The goal of the campaign is to change the behavior of both Israeli drivers and pedestrians, according to L’Oreal executives, who are based in Paris.

Last year, more than 500 Israelis died in road accidents, one-third of them pedestrians.

Since the founding of the state, almost 20,000 Israelis have been killed on the roads — about the same number that have died in wars and terrorist attacks.

In an attempt to end the unprecedented carnage on the country’s roads, the campaign’s organizers have enlisted the aid of dozens of children, who will appear in advertisements greared toward both adults and children.

The ads will focus on behavior patterns of children and youth as pedestrians and future drivers. Children in the ads will call their parents’attention to the importance of safe driving.

At a news conference this week announcing the L’Oreal donation, Knesset member Avraham Burg of Labor, chairman of the Knesset Education Committee, said research show that changing the driving habits of many Israelis requires real behavior modification.

“The support we are getting from L’Oreal and a host of Israeli public figures is going to allow us to get the safe-driving message out in a new and powerful way,” he said.

L’Oreal’s donation comes against the backdrop of the company’s rocky relationship with Israel. Twice in the last three years the French cosmetics giant has been charged with complying with the Arab economic boycott of Israel.

Civil suits against the company have been filed in the United States and France by two French brothers, Jean and David Frydman.

The suits allege that L’Oreal bribed Syrian authorities to get off their blacklist after the company’s chairman, Bernard Dalle entered into a business arrangement with Jean Frydman, who also holds Israeli citizenship.

There have been reports that L’Oreal had iniated discussions with Israeli officials to try to smooth relations. In May, L’Oreal announced it had acquired 30 percent of Interbeauty, Israel’s principal distributor of L’Oreal cosmetics.

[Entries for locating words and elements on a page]
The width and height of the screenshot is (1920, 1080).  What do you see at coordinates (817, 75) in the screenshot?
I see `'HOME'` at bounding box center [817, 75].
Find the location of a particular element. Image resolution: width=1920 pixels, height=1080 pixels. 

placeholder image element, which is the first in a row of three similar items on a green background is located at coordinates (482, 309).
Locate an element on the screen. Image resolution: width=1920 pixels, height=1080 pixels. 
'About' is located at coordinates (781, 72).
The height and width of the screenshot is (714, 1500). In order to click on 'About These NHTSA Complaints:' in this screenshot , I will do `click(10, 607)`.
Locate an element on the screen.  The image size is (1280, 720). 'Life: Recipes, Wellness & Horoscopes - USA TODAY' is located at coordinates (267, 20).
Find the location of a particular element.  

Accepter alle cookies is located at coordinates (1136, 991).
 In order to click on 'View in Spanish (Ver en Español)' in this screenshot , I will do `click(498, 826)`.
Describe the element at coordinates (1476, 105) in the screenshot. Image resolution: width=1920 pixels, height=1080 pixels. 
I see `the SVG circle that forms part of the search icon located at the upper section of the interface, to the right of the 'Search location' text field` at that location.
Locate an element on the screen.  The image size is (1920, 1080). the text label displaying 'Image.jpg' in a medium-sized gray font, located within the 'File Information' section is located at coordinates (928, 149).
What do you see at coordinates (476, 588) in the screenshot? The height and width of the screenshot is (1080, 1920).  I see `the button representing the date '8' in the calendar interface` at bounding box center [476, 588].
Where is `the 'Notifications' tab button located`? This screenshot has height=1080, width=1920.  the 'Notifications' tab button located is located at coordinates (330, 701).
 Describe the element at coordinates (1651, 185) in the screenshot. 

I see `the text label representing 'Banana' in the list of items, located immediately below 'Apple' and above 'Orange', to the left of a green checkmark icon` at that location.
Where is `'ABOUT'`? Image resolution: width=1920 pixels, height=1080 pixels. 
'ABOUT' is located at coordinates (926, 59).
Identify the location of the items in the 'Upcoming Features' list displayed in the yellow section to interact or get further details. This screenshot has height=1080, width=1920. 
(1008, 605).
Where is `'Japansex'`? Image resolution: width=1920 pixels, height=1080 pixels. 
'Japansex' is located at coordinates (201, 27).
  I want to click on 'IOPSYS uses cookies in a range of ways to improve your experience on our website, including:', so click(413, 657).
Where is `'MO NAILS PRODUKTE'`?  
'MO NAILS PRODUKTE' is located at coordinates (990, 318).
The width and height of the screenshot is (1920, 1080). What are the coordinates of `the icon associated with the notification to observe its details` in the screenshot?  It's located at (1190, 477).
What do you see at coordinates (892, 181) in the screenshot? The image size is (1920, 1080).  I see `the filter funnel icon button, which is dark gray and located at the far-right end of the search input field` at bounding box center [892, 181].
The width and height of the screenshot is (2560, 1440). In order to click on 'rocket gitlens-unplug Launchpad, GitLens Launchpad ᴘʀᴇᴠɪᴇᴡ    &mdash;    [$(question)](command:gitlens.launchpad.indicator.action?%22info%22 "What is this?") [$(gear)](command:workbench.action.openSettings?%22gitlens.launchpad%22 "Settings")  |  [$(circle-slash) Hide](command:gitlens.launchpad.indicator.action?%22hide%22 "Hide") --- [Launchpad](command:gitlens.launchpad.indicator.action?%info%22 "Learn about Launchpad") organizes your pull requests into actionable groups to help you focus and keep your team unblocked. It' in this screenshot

*TO DO*.
A – According to the road-safety campaign article, how many Israelis have been killed on the roads since the founding of the state?
B – Echo the road-safety campaign article from "The goal of" down to "of safe driving.".
The listing is not needed for this work.

*WORKED ANSWERS*.
A – Almost 20,000 Israelis.

B –
The goal of the campaign is to change the behavior of both Israeli drivers and pedestrians, according to L’Oreal executives, who are based in Paris.

Last year, more than 500 Israelis died in road accidents, one-third of them pedestrians.

Since the founding of the state, almost 20,000 Israelis have been killed on the roads — about the same number that have died in wars and terrorist attacks.

In an attempt to end the unprecedented carnage on the country’s roads, the campaign’s organizers have enlisted the aid of dozens of children, who will appear in advertisements greared toward both adults and children.

The ads will focus on behavior patterns of children and youth as pedestrians and future drivers. Children in the ads will call their parents’attention to the importance of safe driving.